Although most of Noor’s photographers still work primarily with magazines, the group recognizes that collaborations with NGOs and nonprofits also will be vital to its success. Frustrated with the mainstream media’s lack of commitment to issue-driven photojournalism, Greene says, Noor’s photographers have no choice but to turn to NGOs to help fund the stories they are passionate about.

For Greene, Noor is as close as it gets to the ideal agency Robert Capa envisioned when he helped found Magnum 60 years ago.

“Each of us brings something to the table,” Greene says. “The people in power, they’re going to give us the jobs because they know we can get it done. There’s not one person in our group who can’t rise to the occasion and get the job done. That’s what Capa wanted, a group of people ready at a moment’s notice to go to hot spots and get the story.”

Atlas Press

Atlas Press, founded by James McGrath and Korean photojournalist Sungsu Cho, hark back to the glory days of the 1980s and early ’90s when agencies like Sygma, Sipa, and Gamma dispatched photographers to news events around the world.

McGrath, the director of the new venture, learned from industry legends Eliane Laffont at Sygma and JP Pappis at Gamma and Polaris that in the agency business, success derives from hard work and determination.

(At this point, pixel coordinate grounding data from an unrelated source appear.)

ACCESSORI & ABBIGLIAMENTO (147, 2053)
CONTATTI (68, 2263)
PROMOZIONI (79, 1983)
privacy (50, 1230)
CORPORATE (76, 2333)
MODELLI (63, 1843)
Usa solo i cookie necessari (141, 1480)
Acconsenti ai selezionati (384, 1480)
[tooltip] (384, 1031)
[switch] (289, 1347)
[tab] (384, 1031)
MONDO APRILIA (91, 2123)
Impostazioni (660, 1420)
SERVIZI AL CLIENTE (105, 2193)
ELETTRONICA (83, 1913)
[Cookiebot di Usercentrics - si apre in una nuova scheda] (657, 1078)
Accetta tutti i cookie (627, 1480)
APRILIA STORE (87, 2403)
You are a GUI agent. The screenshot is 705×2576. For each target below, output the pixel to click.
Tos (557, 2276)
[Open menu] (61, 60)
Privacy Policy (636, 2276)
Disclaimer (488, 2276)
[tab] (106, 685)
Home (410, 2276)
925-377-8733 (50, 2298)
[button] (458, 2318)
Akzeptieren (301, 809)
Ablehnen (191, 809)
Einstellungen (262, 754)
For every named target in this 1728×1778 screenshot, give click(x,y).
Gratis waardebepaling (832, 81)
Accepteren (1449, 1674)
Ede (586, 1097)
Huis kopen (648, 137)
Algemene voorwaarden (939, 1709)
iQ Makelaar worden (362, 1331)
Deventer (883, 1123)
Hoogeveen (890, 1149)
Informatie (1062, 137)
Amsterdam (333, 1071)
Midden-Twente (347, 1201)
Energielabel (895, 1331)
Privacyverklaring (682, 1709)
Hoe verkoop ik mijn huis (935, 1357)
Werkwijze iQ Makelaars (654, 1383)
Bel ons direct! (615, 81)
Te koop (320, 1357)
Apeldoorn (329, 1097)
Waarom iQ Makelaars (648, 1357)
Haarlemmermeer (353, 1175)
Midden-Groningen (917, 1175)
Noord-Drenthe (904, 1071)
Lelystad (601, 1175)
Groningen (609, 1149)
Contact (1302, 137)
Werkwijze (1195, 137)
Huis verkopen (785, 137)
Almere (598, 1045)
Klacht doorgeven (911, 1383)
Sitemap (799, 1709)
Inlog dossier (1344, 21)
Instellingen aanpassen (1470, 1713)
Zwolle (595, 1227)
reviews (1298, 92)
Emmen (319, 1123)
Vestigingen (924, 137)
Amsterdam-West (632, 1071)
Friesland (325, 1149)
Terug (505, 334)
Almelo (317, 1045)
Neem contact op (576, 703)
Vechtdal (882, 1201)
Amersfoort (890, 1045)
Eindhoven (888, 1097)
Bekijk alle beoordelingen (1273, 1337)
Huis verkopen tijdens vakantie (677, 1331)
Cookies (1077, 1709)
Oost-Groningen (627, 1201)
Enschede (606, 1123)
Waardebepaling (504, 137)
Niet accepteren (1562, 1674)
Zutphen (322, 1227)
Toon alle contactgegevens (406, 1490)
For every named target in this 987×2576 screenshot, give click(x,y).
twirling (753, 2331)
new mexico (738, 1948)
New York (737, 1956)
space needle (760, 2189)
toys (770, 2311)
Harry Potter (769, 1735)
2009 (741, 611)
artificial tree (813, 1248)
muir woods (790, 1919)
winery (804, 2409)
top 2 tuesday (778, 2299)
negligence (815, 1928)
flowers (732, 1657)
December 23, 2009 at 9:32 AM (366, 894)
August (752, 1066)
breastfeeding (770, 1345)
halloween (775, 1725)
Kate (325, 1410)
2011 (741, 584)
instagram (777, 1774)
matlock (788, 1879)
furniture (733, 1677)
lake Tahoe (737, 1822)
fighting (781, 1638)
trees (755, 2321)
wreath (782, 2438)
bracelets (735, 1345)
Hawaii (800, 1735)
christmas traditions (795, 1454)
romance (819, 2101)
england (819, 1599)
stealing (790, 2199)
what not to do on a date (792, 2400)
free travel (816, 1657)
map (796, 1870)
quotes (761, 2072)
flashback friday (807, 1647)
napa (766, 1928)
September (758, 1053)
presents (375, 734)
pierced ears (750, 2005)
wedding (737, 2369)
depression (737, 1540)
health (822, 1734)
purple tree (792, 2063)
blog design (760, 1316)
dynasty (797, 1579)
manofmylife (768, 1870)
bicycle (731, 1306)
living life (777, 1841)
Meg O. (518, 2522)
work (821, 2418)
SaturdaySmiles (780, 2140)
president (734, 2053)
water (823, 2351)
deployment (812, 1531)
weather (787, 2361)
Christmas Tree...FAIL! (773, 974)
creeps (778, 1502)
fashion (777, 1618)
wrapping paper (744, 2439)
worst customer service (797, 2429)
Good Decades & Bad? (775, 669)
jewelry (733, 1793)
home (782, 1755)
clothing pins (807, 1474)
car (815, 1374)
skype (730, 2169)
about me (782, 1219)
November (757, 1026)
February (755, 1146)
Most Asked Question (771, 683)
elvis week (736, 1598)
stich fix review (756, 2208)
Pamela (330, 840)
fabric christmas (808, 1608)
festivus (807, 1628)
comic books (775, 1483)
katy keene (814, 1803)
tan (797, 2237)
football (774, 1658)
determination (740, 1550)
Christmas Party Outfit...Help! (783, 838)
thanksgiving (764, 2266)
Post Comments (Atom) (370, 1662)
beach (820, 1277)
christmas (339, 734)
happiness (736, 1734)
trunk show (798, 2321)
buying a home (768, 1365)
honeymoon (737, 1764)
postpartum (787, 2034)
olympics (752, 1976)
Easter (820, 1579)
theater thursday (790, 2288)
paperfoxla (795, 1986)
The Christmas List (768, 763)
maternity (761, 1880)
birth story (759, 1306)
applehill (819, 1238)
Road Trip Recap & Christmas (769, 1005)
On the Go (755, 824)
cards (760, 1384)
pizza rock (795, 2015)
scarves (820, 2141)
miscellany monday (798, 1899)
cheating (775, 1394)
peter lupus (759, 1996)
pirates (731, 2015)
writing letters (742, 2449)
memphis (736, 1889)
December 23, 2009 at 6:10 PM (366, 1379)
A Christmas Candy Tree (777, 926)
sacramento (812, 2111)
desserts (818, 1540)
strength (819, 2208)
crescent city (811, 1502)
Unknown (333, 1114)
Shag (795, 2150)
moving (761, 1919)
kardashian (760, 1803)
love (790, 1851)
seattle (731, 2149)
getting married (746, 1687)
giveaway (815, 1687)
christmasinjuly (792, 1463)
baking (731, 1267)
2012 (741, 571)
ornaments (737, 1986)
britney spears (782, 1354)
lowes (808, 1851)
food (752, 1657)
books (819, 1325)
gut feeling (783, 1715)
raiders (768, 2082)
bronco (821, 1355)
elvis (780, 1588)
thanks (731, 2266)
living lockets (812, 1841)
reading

“You have to be passionate about this business and probably a bit crazy,” McGrath says, explaining his 24-7 approach to the business. “It’s not uncommon for my wife to wake me up at 3 in the morning and tell me the phone is ringing.”

Atlas is built around a core group of photojournalists who have already helped establish the agency’s identity as a scrappy upstart. In addition to co-founder Cho, Atlas’s current roster includes Aaron Huey, Patrick Andrade, David Y. Lee, Steve Hebert, Dave Yoder, and Donald Weber, winner of a 2007 Guggenheim Fellowship, who is featured in our Emerging Photographers portfolio.

“We also rely heavily on contributing photographers to fill in the blanks when news breaks in an area where we do not have a photographer,” McGrath says.

Atlas also distinguishes itself by setting its prices with regard to external factors, such as what a photographer went through to get a picture. If a photographer risks his life for a picture — as Huey did recently for a story on poppy eradication in Afghanistan — it shouldn’t sell for $50. To help support this policy, Atlas has structured its positions to include aspects of both production and sales. “It makes you a better salesperson if you have an intimate knowledge of what the photographer went though,” McGrath says. “And it’s even better if you actually care about the photographer.”